In the study by Hazelton et al. (2000) of computed tomography findings of pulmonary M. chelonae infection, bronchiectasis (93 %), nodules (93 %), consolidation (79 %), atelectasis (71 %), lymphadenopathy (57 %) and cavities (43 %) were found in 14 patients. In addition, in all but two patients, the presence of bronchiectasis was evenly distributed in the lung lobes. However, in our patient bronchiectasis was discovered only in the right lung. According to this study, M. chelonae may affect patients with diffuse bronchiectasis rather than cause bronchiectasis, although the latter was more compatible with our patient's presentation.

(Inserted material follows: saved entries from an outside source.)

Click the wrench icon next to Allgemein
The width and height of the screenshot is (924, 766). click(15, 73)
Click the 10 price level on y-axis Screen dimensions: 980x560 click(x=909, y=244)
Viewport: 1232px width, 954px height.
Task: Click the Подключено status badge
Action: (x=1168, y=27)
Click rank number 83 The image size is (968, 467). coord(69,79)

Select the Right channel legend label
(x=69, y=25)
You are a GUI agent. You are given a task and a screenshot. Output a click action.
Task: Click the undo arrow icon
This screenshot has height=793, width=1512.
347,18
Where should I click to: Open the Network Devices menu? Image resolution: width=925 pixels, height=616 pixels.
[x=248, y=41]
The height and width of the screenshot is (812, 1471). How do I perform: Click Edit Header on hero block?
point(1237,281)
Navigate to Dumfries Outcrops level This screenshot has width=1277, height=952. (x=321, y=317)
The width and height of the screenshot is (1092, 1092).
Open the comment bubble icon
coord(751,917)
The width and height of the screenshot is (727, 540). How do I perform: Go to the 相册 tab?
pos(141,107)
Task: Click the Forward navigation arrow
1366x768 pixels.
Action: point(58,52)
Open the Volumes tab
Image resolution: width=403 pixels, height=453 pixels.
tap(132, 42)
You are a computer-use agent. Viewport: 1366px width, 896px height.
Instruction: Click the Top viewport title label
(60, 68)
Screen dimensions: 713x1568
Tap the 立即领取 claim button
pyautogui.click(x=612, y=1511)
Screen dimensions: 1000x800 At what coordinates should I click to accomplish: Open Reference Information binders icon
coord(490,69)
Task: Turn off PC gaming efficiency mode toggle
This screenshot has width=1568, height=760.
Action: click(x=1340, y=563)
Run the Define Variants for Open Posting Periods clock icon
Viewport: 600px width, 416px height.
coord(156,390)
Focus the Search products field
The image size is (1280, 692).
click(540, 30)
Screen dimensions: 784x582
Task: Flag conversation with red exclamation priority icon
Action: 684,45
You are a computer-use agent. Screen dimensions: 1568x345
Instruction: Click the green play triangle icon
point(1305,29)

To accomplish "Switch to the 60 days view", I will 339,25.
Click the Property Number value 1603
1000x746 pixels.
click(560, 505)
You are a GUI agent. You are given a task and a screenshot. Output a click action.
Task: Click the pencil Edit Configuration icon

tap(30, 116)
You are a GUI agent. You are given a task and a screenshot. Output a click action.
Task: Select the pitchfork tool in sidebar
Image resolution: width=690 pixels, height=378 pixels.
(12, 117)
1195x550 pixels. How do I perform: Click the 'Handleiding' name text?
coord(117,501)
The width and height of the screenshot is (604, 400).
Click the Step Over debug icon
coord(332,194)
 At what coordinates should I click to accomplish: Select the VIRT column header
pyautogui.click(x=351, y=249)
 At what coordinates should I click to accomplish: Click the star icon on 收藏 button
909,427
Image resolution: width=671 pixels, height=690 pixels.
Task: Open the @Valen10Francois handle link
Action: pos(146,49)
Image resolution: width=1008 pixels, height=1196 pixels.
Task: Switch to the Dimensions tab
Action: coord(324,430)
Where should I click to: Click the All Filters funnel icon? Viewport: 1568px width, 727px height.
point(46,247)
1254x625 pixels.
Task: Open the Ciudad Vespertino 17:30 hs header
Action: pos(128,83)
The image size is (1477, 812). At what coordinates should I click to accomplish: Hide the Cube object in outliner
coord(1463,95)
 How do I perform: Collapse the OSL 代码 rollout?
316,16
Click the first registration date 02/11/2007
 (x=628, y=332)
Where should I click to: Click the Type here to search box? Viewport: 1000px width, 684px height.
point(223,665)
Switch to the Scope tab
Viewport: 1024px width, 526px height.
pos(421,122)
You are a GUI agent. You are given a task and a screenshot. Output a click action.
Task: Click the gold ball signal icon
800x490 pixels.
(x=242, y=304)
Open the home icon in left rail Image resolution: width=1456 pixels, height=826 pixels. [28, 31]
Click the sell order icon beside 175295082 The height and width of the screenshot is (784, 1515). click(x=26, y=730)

A treatment strategy for complicated pulmonary diseases has not yet been established. Only one clinical trial on the successful treatment of M. chelonae skin infection used clarithromycin (Wallace et al., 1993). We effectively employed a prolonged therapy with clarithromycin plus ciprofloxacin, which was shown to be effective in another patient with cutaneous infection (Chalermskulrat et al., 2002). However, a high prevalence of drug resistance in M. chelonae clinical isolates was recently reported in northern Taiwan (Yang et al., 2003). In that study, 100 % (39) isolates of M. chelonae were susceptible to amikacin, 82 % to linezolid, 49 % to clarithromycin and none to ciprofloxacin. Other literature also supports the use of multidrug therapy for the treatment of NTM infections (Driscoll & Tyring, 1997; Franck et al., 1993; Wallace et al., 1993; Zahid et al., 1994). Therefore, prolonged therapy for a complicated pulmonary infection caused by M. chelonae may be necessary in our experience, and combination therapy of clarithromycin with either amikacin or linezolid would be suggested in the future, following our regional resistance report (Yang et al., 2003) and published treatment studies for M. abscessus (Mushatt & Witzig, 1995) and M. fortuitum (Dalovisio et al., 1981; McFarland & Kuritzkes, 1993). However, the treatment strategy for M. chelonae pulmonary diseases still needs more prospective studies for reference.
Conclusion
In summary, NTM have emerged recently as significant clinical pathogens. Accurate diagnosis and identification of the mycobacterial species are critical for effective treatment of NTM. In addition, M. chelonae should be considered as a causative pathogen for complicated thoracic empyema with bronchopleural fistula, even in healthy patients. Furthermore, for treating this type of infection, prolonged combination therapy with the choice of drugs determined by regional susceptibility may be considered, although this requires further research.